In the Literature
Medicare Part D was enacted to subsidize the costs of prescription drugs for millions of Medicare beneficiaries. But, in doing so, the new benefit raises serious questions about costs and utilization—namely, how prescription drug coverage affects drug use and what the impact is on subsequent costs.
In "Estimating the Effects of Prescription Drug Coverage for Medicare Beneficiaries," (Health Services Research, June 2007), Dennis G. Shea of Pennsylvania State University, Joseph V. Terza of the University of Florida, and colleagues use drug utilization data from the Medicare Current Beneficiary Survey from 1999—before coverage was available through Part D—to examine the relationship between insurance coverage and prescription drug utilization. Perhaps not surprisingly, they find that Medicare beneficiaries with coverage used more prescription drugs than those without.

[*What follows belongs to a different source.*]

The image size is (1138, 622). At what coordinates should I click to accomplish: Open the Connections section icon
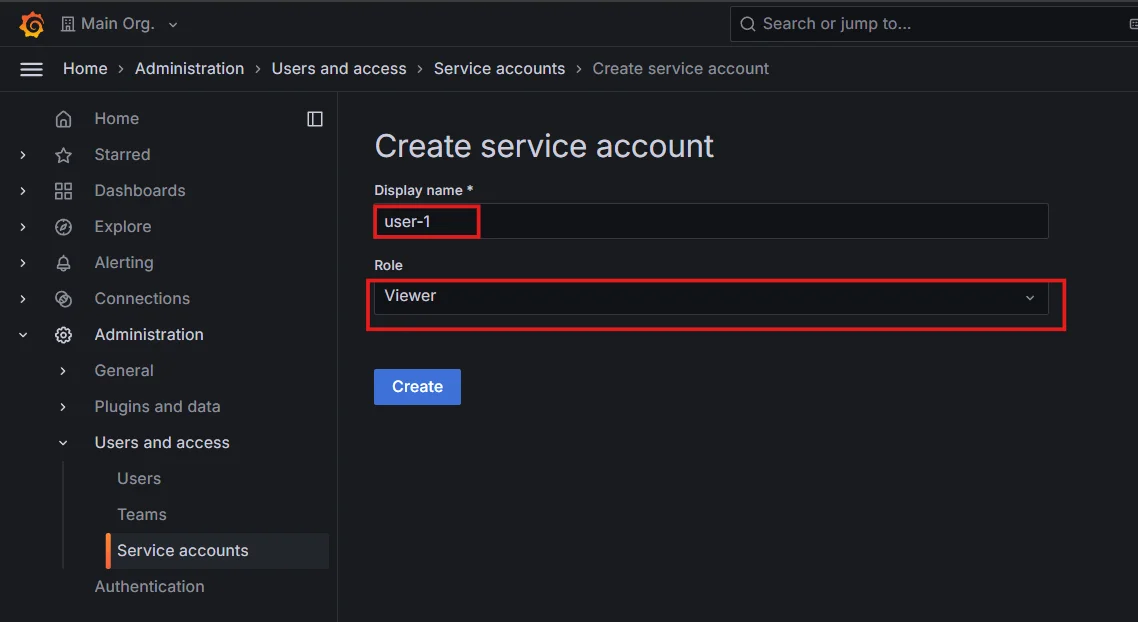(63, 298)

The study sample included 5,270 community-dwelling beneficiaries with continuous Medicare coverage, supplemental Medicare insurance, and either full-year prescription drug coverage or no prescription drug coverage at all during the year (i.e., beneficiaries with prescription benefits for only part of the year were excluded). In 1999, approximately 80 percent of noninstitutionalized Medicare beneficiaries with some form of insurance supplementation had prescription drug coverage.
Overall, the researchers found that people who lived in urban areas were more likely to have drug coverage, as were married people. Individuals with certain chronic conditions, like heart disease, cancer, arthritis, diabetes, and hypertension were also more likely to have coverage. Black people were less likely to have coverage, as were those in excellent health.

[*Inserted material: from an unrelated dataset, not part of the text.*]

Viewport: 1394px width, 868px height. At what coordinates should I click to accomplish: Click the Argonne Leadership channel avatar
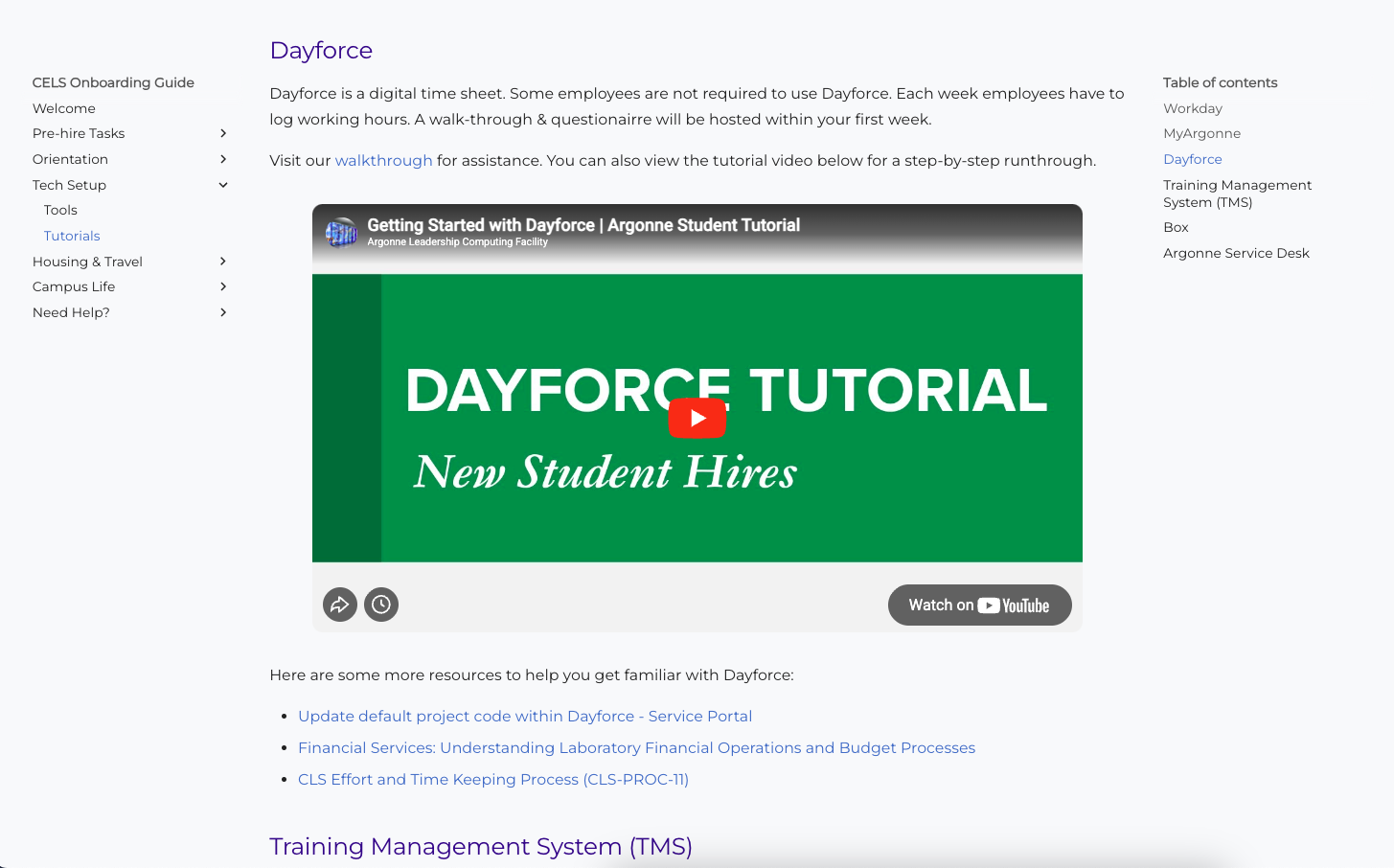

The pre-Part D findings hold relevance today, the researchers say, because they suggest "that the most important factors underlying the selection process can be captured through information in beneficiaries' Medicare claims files, and to that extent can be managed through risk adjustment."
The research team determined that, even when controlling for factors such as health status and income, people with drug coverage had substantially higher drug use because coverage reduces the effective out-of-pocket costs of prescriptions. The price elasticity for prescription drugs was estimated at –0.54, meaning that a 10 percent decrease in the cost of drugs results in a 5.4 percent increase in utilization. This estimate, the researchers say, is slightly higher than in previous samples, possibly because of differences in data and methods as well as to changes in the pharmaceutical market, including new drug approvals and innovations in marketing directly to consumers. "Even this slightly higher elasticity estimate, however, can lead to significant changes in the cost of the benefit," they say, in conclusion.